Unlock the full potential of AI models with Databricks’ groundbreaking Test-time Adaptive Optimization (TAO) technique, which harnesses synthetic training data and reinforcement learning to boost performance without relying on clean, labeled data.
Boosting AI Model Performance with Synthetic Training Data
Databricks’ latest innovation allows customers to improve the performance of their AI models without relying on clean, labeled data.
The Problem with Dirty Data
Dirty data is a major challenge for businesses looking to deploy reliable AI models. Jonathan Frankle, chief AI scientist at Databricks, notes that ‘nobody shows up with nice, clean fine-tuning data that you can stick into a prompt or an application programming interface‘ for a model.
Combining Reinforcement Learning and Synthetic Training Data
Databricks’ technique exploits the idea of ‘best-of-N,’ where even weak models can score well on a given task or benchmark. The company trained a model to predict which best-of-N result human testers would prefer, based on examples. This created synthetic training data for further fine-tuning the model.
Synthetic training data refers to artificially generated data that mimics real-world scenarios.
This type of data is used to train artificial intelligence and machine learning models, enabling them to learn from diverse and realistic examples.
Synthetic data can be created using various techniques, such as generative adversarial networks (GANs) or automated data generation tools.
It offers numerous benefits, including improved model accuracy, increased data diversity, and reduced costs associated with collecting and labeling real-world data.

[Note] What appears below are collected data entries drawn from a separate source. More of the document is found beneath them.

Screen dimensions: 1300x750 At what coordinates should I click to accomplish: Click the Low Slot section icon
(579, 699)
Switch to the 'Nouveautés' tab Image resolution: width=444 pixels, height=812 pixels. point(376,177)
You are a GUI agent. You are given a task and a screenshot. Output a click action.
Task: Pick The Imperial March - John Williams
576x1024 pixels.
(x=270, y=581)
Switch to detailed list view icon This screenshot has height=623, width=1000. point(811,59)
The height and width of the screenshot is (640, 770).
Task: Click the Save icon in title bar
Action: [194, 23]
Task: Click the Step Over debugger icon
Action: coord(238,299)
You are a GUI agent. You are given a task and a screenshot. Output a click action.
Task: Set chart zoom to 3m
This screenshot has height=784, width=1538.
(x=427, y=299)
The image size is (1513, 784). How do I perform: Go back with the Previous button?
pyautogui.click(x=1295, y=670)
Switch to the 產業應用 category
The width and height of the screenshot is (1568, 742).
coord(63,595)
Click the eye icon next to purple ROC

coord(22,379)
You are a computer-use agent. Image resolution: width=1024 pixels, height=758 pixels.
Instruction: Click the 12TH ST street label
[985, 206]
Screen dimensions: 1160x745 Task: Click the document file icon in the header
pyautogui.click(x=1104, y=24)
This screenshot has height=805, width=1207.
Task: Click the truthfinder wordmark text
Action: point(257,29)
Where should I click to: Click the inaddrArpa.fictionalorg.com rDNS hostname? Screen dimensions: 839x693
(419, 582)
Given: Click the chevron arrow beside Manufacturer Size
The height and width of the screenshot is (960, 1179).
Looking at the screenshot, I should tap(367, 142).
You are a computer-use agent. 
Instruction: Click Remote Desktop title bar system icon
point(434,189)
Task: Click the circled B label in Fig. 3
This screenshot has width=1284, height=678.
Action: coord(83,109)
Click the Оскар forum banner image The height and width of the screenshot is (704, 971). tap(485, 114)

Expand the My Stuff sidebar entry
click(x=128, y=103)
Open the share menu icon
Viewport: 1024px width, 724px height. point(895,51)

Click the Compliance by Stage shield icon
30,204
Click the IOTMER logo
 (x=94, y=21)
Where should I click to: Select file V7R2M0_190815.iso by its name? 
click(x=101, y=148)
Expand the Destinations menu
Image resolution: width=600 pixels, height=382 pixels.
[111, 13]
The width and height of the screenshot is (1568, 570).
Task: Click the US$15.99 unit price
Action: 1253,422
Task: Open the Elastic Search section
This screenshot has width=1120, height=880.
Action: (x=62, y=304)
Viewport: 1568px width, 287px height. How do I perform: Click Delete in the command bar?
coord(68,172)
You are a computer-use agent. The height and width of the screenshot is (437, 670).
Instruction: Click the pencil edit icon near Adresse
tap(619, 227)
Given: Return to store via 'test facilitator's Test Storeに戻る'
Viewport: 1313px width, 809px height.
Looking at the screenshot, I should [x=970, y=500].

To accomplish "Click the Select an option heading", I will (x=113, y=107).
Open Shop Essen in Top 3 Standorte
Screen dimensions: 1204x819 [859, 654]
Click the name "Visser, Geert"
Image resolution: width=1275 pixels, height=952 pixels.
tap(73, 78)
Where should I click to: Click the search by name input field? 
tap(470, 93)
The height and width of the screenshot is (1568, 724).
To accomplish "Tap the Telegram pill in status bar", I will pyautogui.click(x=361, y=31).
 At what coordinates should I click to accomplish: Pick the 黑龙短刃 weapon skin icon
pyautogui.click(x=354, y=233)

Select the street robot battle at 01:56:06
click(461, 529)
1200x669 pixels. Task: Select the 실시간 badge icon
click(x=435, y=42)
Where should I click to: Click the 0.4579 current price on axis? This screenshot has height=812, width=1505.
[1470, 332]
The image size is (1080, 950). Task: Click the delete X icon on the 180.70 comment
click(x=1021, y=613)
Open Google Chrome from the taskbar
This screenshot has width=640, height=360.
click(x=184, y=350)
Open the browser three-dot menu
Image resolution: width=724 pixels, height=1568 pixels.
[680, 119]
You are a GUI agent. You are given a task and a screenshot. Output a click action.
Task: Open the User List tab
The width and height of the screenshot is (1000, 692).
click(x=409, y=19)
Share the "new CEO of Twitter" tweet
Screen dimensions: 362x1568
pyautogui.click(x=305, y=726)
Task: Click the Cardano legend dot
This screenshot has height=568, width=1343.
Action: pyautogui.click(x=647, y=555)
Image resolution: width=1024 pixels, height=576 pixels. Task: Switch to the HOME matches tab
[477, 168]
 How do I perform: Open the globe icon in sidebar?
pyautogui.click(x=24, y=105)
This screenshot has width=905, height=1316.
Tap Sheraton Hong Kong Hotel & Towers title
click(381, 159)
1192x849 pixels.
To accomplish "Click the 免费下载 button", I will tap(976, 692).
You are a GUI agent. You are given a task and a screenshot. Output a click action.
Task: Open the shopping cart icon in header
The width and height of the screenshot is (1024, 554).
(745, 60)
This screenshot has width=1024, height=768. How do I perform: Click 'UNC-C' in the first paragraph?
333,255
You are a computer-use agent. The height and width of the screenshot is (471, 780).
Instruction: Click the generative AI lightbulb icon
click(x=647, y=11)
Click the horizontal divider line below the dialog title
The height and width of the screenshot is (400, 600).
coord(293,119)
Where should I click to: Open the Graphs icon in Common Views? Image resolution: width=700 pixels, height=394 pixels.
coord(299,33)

Test-time Adaptive Optimization (TAO)

Databricks calls its new approach Test-time Adaptive Optimization (TAO). By using some relatively lightweight reinforcement learning, TAO ‘basically bakes the benefits of best-of-N into the model itself,’ Frankle says. The method shows promise in improving language models and has been tested on FinanceBench, a benchmark that tests how well language models answer financial questions.
Test-time adaptive optimization is a technique used in machine learning to adapt model parameters for improved performance on specific input data.
This approach involves modifying the model's behavior during inference, allowing it to adjust to changing conditions and optimize its output.
By doing so, test-time adaptive optimization can enhance model accuracy, reduce computational costs, and improve overall efficiency.
Studies have shown that this technique can result in up to 10% improvement in model performance on certain tasks.
Real-World Applications
TAO can be used to boost the performance of AI models without relying on clean labeled data. This is particularly useful for companies looking to deploy agents, such as those used in finance or health insurance. Databricks tested TAO on a customer’s health-tracking app and saw significant improvements in reliability.
Expert Validation
Christopher Amato, a computer scientist at Northeastern University, notes that ‘the general idea is very promising‘ and that the lack of good training data is a big problem. He agrees that the TAO method could allow for more scalable data labeling and improved performance over time. However, Amato also cautions that reinforcement learning can sometimes behave in unpredictable ways, requiring careful use.
Reinforcement learning is a subfield of machine learning that involves training agents to take actions in an environment to maximize rewards.
It's based on trial and error, where the agent learns from its interactions with the environment.
Q-learning and SARSA are two popular algorithms used for reinforcement learning.
The goal is to find the optimal policy that maximizes cumulative rewards.
Reinforcement learning has applications in robotics, game playing, and autonomous vehicles.
Conclusion
Databricks’ TAO technique offers a promising solution for businesses looking to deploy reliable AI models without relying on clean labeled data. By combining reinforcement learning and synthetic training data, the method shows promise in improving language models and has real-world applications in industries such as finance and health insurance.